### Soal yang Diberikan A
Kutiplah secara utuh dan tanpa perubahan apa pun teks tentang klarifikasi PHK 38 karyawan PT. PGM di bawah ini.

Sebagaimana diketahui, dalam pertemuan antara TP3K Kapuas Hulu dengan PT. PGM pada 10 Juli 2023 lalu, pihak perusahaan menyampaikan klarifikasi terkait pemberhentian atau PHK para karyawannya, yang berjumlah 38 orang itu.
"TP3K Kapuas Hulu telah meminta klarifikasi dari pihak perusahaan perkebunan kelapa sawit P.T. PGM, terkait PHK 38 karyawannya, dimana dari dokumen dan data yang telah mereka sampaikan, akan kita rapatkan kembali dengan tim, untuk mengambil suatu kesepakatan setelah mendapat petunjuk atau arahan dari Bupati Kapuas Hulu," ujar Sekda, yang juga selaku Ketua TP3K Kapuas Hulu itu, Senin (10/07/2023) lalu.

### Soal yang Diberikan B
Cetak ulang tanpa perubahan semua baris di bawah ini, mulai dari baris yang memuat "Click the Clear Polygons button" sampai baris yang memuat "1169x657 (x=865, y=292)", termasuk kedua baris tersebut.

### Cuplikan Data
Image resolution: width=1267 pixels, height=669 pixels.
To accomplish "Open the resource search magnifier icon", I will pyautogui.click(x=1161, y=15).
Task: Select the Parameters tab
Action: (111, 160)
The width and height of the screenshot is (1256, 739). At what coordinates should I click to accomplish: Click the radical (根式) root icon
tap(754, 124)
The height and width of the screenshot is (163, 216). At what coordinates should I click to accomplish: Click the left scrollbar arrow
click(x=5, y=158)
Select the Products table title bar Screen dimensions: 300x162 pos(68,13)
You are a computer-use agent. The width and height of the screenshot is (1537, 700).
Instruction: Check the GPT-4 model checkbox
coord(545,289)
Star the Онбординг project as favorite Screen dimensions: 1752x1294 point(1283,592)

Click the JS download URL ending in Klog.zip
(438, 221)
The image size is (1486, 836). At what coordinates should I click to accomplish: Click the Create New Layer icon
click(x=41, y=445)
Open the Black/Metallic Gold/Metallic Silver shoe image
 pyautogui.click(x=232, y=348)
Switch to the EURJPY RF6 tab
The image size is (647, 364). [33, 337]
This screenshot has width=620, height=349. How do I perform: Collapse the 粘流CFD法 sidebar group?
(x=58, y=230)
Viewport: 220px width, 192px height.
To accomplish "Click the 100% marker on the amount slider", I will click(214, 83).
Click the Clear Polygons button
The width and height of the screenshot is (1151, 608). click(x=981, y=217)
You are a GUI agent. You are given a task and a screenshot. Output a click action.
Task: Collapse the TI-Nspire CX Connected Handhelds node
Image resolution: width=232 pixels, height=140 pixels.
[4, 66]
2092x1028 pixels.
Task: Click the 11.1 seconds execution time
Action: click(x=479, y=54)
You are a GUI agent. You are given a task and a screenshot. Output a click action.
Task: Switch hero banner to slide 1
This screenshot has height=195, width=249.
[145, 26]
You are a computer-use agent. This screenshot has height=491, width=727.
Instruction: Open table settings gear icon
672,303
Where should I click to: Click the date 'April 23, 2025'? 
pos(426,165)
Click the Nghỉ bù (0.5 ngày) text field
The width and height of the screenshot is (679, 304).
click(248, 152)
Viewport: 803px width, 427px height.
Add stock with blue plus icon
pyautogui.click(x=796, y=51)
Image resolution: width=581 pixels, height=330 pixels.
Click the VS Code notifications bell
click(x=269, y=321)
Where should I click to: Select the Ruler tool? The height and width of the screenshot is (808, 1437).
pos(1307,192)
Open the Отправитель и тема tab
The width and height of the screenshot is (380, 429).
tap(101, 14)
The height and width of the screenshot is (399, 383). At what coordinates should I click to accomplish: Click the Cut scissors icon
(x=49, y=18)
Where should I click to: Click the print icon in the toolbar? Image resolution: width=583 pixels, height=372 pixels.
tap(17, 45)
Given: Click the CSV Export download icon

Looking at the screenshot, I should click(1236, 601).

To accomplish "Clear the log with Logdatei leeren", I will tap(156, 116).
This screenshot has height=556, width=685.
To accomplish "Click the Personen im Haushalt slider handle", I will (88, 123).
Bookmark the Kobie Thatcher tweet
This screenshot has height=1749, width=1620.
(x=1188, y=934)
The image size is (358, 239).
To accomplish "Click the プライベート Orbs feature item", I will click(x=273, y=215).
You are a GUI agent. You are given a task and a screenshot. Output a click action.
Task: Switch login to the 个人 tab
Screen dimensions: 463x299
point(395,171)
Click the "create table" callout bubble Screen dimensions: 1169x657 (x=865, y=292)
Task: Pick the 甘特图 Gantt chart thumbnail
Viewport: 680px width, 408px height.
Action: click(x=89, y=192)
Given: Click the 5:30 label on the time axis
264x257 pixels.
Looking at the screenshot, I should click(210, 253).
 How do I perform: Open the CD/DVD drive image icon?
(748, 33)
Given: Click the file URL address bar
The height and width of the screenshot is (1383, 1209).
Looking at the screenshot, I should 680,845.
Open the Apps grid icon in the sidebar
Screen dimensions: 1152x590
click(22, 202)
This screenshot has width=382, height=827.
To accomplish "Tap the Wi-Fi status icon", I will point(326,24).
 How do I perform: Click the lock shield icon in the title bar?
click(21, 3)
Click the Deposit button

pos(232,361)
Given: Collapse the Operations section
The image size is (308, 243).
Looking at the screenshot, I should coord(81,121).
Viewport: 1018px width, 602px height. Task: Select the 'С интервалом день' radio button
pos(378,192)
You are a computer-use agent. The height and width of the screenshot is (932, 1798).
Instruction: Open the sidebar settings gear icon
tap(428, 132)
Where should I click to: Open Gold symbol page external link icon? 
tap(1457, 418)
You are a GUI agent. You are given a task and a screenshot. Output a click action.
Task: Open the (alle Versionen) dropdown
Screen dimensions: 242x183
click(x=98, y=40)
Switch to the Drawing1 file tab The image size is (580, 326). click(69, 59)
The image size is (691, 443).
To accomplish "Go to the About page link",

### Keluaran Lengkap A
Sebagaimana diketahui, dalam pertemuan antara TP3K Kapuas Hulu dengan PT. PGM pada 10 Juli 2023 lalu, pihak perusahaan menyampaikan klarifikasi terkait pemberhentian atau PHK para karyawannya, yang berjumlah 38 orang itu.
"TP3K Kapuas Hulu telah meminta klarifikasi dari pihak perusahaan perkebunan kelapa sawit P.T. PGM, terkait PHK 38 karyawannya, dimana dari dokumen dan data yang telah mereka sampaikan, akan kita rapatkan kembali dengan tim, untuk mengambil suatu kesepakatan setelah mendapat petunjuk atau arahan dari Bupati Kapuas Hulu," ujar Sekda, yang juga selaku Ketua TP3K Kapuas Hulu itu, Senin (10/07/2023) lalu.

### Keluaran Lengkap B
Click the Clear Polygons button
The width and height of the screenshot is (1151, 608). click(x=981, y=217)
You are a GUI agent. You are given a task and a screenshot. Output a click action.
Task: Collapse the TI-Nspire CX Connected Handhelds node
Image resolution: width=232 pixels, height=140 pixels.
[4, 66]
2092x1028 pixels.
Task: Click the 11.1 seconds execution time
Action: click(x=479, y=54)
You are a GUI agent. You are given a task and a screenshot. Output a click action.
Task: Switch hero banner to slide 1
This screenshot has height=195, width=249.
[145, 26]
You are a computer-use agent. This screenshot has height=491, width=727.
Instruction: Open table settings gear icon
672,303
Where should I click to: Click the date 'April 23, 2025'? 
pos(426,165)
Click the Nghỉ bù (0.5 ngày) text field
The width and height of the screenshot is (679, 304).
click(248, 152)
Viewport: 803px width, 427px height.
Add stock with blue plus icon
pyautogui.click(x=796, y=51)
Image resolution: width=581 pixels, height=330 pixels.
Click the VS Code notifications bell
click(x=269, y=321)
Where should I click to: Select the Ruler tool? The height and width of the screenshot is (808, 1437).
pos(1307,192)
Open the Отправитель и тема tab
The width and height of the screenshot is (380, 429).
tap(101, 14)
The height and width of the screenshot is (399, 383). At what coordinates should I click to accomplish: Click the Cut scissors icon
(x=49, y=18)
Where should I click to: Click the print icon in the toolbar? Image resolution: width=583 pixels, height=372 pixels.
tap(17, 45)
Given: Click the CSV Export download icon

Looking at the screenshot, I should click(1236, 601).

To accomplish "Clear the log with Logdatei leeren", I will tap(156, 116).
This screenshot has height=556, width=685.
To accomplish "Click the Personen im Haushalt slider handle", I will (88, 123).
Bookmark the Kobie Thatcher tweet
This screenshot has height=1749, width=1620.
(x=1188, y=934)
The image size is (358, 239).
To accomplish "Click the プライベート Orbs feature item", I will click(x=273, y=215).
You are a GUI agent. You are given a task and a screenshot. Output a click action.
Task: Switch login to the 个人 tab
Screen dimensions: 463x299
point(395,171)
Click the "create table" callout bubble Screen dimensions: 1169x657 (x=865, y=292)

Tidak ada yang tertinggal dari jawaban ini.